### WHAT IS BEING ASKED
Copy out every line below word for word, with no changes.

>>>

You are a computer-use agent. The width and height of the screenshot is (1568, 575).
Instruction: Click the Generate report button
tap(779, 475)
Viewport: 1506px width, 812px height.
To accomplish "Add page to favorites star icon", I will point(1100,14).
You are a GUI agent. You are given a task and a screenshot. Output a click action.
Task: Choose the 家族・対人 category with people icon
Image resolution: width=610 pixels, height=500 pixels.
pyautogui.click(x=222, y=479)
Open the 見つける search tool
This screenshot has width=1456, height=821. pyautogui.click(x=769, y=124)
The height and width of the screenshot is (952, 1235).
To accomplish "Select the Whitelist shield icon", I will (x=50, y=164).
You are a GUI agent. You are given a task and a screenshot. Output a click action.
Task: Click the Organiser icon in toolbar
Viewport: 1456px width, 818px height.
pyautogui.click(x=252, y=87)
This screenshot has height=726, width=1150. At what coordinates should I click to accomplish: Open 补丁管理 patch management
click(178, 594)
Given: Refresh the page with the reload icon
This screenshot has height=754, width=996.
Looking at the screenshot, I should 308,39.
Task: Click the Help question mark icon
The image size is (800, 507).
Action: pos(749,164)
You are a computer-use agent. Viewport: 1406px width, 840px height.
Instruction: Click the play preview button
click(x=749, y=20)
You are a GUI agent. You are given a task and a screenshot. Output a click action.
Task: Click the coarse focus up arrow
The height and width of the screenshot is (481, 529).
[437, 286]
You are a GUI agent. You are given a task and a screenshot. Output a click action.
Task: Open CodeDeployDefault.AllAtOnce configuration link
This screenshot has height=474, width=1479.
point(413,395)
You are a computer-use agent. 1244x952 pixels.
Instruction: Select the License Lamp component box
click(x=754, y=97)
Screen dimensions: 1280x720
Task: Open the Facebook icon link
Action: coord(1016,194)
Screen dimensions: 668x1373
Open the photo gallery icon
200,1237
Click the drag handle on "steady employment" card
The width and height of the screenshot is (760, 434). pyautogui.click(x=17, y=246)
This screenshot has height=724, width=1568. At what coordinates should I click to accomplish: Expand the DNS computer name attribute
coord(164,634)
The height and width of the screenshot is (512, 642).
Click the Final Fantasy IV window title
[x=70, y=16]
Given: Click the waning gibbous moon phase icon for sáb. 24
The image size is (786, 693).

<<<

### OUTPUT FOR THIS TASK
You are a computer-use agent. The width and height of the screenshot is (1568, 575).
Instruction: Click the Generate report button
tap(779, 475)
Viewport: 1506px width, 812px height.
To accomplish "Add page to favorites star icon", I will point(1100,14).
You are a GUI agent. You are given a task and a screenshot. Output a click action.
Task: Choose the 家族・対人 category with people icon
Image resolution: width=610 pixels, height=500 pixels.
pyautogui.click(x=222, y=479)
Open the 見つける search tool
This screenshot has width=1456, height=821. pyautogui.click(x=769, y=124)
The height and width of the screenshot is (952, 1235).
To accomplish "Select the Whitelist shield icon", I will (x=50, y=164).
You are a GUI agent. You are given a task and a screenshot. Output a click action.
Task: Click the Organiser icon in toolbar
Viewport: 1456px width, 818px height.
pyautogui.click(x=252, y=87)
This screenshot has height=726, width=1150. At what coordinates should I click to accomplish: Open 补丁管理 patch management
click(178, 594)
Given: Refresh the page with the reload icon
This screenshot has height=754, width=996.
Looking at the screenshot, I should 308,39.
Task: Click the Help question mark icon
The image size is (800, 507).
Action: pos(749,164)
You are a computer-use agent. Viewport: 1406px width, 840px height.
Instruction: Click the play preview button
click(x=749, y=20)
You are a GUI agent. You are given a task and a screenshot. Output a click action.
Task: Click the coarse focus up arrow
The height and width of the screenshot is (481, 529).
[437, 286]
You are a GUI agent. You are given a task and a screenshot. Output a click action.
Task: Open CodeDeployDefault.AllAtOnce configuration link
This screenshot has height=474, width=1479.
point(413,395)
You are a computer-use agent. 1244x952 pixels.
Instruction: Select the License Lamp component box
click(x=754, y=97)
Screen dimensions: 1280x720
Task: Open the Facebook icon link
Action: coord(1016,194)
Screen dimensions: 668x1373
Open the photo gallery icon
200,1237
Click the drag handle on "steady employment" card
The width and height of the screenshot is (760, 434). pyautogui.click(x=17, y=246)
This screenshot has height=724, width=1568. At what coordinates should I click to accomplish: Expand the DNS computer name attribute
coord(164,634)
The height and width of the screenshot is (512, 642).
Click the Final Fantasy IV window title
[x=70, y=16]
Given: Click the waning gibbous moon phase icon for sáb. 24
The image size is (786, 693).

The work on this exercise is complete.